Par: Amylkar D. Acosta M.
L’Équateur souffre quotidiennement de rationnement des services énergétiques jusqu’à 10 heures. Nous avons déjà vu ce film, il a été tourné en Colombie il y a 32 ans, lorsque nous subissions les rigueurs d’un rationnement similaire, qui a duré 14 mois entre 1992 et 1993 (343 jours, entre 9 et 10 heures de rationnement, 15 % de la demande ). Il y est réédité.
La cause profonde de ce qui se passe en Équateur est très similaire au cas colombien : 1) 79 % de dépendance à la production d’eau (Colombie 80 %). 2) retard dans l’exécution des projets de production et de transport en raison de la nationalisation du secteur et du manque d’espace budgétaire (en Colombie, il a absorbé 45 % de la dette publique) pour les investissements requis. 3) sur les 3 000 MW de capacité de production thermique installée, seuls 700 MW sont opérationnels en raison de l’obsolescence et du manque de maintenance dû au manque de ressources. 4) les tarifs sont fixés par l’exécutif, sous réserve de considérations politiques et non techniques. 5) Hier comme aujourd’hui, la sécheresse a servi de déclencheur au black-out puisque, parodiant Warren Buffet, on peut dire que quand le niveau d’eau dans les réservoirs baisse, on sait qui nageait nu !

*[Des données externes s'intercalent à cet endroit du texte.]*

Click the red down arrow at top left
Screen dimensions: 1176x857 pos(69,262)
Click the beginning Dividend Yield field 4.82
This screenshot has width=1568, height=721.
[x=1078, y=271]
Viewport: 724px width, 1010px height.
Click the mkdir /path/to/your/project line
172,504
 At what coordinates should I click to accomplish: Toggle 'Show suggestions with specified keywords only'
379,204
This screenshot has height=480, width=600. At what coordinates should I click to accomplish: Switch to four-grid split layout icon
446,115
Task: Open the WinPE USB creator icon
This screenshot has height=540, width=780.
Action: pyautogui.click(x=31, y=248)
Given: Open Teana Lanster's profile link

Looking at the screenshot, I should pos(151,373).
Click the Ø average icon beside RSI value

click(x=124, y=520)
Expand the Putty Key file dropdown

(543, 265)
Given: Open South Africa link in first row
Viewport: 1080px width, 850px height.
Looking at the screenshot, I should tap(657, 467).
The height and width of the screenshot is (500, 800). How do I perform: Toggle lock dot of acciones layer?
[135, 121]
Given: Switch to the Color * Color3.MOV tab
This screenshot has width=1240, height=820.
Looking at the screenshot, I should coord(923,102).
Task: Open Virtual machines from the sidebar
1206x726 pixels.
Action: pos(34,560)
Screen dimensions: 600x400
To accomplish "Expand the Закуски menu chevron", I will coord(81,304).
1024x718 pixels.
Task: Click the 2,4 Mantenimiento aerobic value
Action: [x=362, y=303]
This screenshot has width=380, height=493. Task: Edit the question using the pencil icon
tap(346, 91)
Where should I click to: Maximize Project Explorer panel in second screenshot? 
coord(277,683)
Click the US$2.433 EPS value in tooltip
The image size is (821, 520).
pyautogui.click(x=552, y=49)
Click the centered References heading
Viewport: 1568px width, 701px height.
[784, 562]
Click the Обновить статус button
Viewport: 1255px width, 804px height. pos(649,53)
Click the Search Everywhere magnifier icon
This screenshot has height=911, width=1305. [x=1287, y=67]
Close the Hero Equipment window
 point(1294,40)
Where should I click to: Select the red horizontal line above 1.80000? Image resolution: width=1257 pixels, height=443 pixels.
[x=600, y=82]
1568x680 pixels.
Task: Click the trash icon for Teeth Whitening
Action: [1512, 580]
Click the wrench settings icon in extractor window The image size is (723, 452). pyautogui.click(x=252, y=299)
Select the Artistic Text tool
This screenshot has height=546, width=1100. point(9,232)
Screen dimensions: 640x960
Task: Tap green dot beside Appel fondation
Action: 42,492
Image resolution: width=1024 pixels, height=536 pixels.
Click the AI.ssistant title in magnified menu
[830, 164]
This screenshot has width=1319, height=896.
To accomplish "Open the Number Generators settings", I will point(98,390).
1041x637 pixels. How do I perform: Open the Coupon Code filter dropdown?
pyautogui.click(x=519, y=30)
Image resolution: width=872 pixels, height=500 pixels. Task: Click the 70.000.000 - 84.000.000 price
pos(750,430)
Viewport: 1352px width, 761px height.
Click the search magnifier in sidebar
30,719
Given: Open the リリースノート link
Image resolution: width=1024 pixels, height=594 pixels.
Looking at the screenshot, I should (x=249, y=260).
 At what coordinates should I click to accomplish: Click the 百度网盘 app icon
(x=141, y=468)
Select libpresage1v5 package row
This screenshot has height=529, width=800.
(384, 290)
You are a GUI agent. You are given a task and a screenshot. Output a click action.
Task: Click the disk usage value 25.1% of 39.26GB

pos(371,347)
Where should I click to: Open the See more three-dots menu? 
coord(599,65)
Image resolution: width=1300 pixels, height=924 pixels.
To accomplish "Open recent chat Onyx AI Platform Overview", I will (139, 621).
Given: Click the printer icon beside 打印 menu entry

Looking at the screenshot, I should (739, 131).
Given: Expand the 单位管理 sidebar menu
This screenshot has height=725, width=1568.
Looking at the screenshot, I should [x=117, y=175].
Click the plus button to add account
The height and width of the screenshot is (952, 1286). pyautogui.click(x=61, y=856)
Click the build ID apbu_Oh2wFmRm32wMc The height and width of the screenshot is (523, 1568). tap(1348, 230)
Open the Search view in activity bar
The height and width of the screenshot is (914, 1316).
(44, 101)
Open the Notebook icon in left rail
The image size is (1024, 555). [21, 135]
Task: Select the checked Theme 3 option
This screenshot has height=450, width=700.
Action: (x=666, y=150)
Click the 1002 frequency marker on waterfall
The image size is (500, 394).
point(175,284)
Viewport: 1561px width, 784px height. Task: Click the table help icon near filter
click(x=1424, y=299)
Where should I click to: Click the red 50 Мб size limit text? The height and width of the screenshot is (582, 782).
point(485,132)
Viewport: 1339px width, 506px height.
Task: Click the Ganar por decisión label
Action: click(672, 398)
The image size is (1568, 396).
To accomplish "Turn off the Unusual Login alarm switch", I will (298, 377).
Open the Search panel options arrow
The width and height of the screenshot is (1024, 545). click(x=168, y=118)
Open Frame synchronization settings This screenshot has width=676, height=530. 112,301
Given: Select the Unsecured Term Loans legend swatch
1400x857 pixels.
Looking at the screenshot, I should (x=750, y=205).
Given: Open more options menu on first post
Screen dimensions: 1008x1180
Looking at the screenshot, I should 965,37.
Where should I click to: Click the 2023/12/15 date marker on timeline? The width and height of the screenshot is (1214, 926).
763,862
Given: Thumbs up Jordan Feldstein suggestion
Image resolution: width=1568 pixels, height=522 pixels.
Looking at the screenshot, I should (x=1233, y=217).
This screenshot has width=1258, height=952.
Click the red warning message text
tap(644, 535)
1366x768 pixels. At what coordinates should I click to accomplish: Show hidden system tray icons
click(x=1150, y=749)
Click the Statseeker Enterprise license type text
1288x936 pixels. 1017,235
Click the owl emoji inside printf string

En guise de toile de fond du désastre que la panne d’électricité a représenté pour le pays, il est important de souligner qu’entre 1990 et 1991, plusieurs congrès internationaux sur l’énergie ont eu lieu, au cours desquels la nécessité d’une réforme du système a commencé à être exprimée, devenant ainsi le catalyseur qui a rendu cela possible. C’est pourquoi la promulgation des lois sur le service public (142 de 1994) et sur l’électricité (143 de 1994), qui sont des sœurs siamoises, ont été leur réponse et ils ont assimilé les leçons apprises.
Le pas le plus important avait déjà été franchi par l’Assemblée constituante de 1991, en établissant dans l’article 365 de la nouvelle Constitution politique que, même si c’est l’État qui doit garantir la fourniture des services publics, ceux-ci peuvent également être fournis par des « communautés organisées ou individus. » Cela s’est traduit par un investissement privé d’environ 140 milliards de dollars au cours des 30 dernières années. La capacité de production installée est passée de 8 GW en 1995 à 21,3 GW en 2024, soit une augmentation de 266 %. La couverture est passée de 70,9 % en 1990 à 98,72 % en 2023. Et le nombre d’utilisateurs est passé de 4,4 millions en 1990 à 17,7 millions en 2023.
L’État se réserve également sa fonction de régulation, prévue dans le même article 365 de la Charte, et de surveillance à travers la Surintendance des Services Publics, la seule à avoir rang constitutionnel. La loi sur les services publics a donné vie aux commissions de régulation, dont la Commission de régulation de l’énergie et du gaz (CREG).
Grâce à ce cadre institutionnel, la Colombie a pu résister et résister aux assauts du phénomène El Niño et est le seul pays d’Amérique latine à ne pas avoir été rationné au cours des 30 dernières années. Cependant, nous sommes aujourd’hui confrontés à un risque de rationnement, mais pour des raisons différentes de celles d’antan : la crise financière des sociétés de commercialisation de l’énergie, la pénurie de gaz naturel, mais surtout l’étroitesse de l’approvisionnement énergétique qui réduit la capacité du système. des marges de manœuvre alors que les réservoirs hydroélectriques ne sont toujours pas récupérés de manière satisfaisante.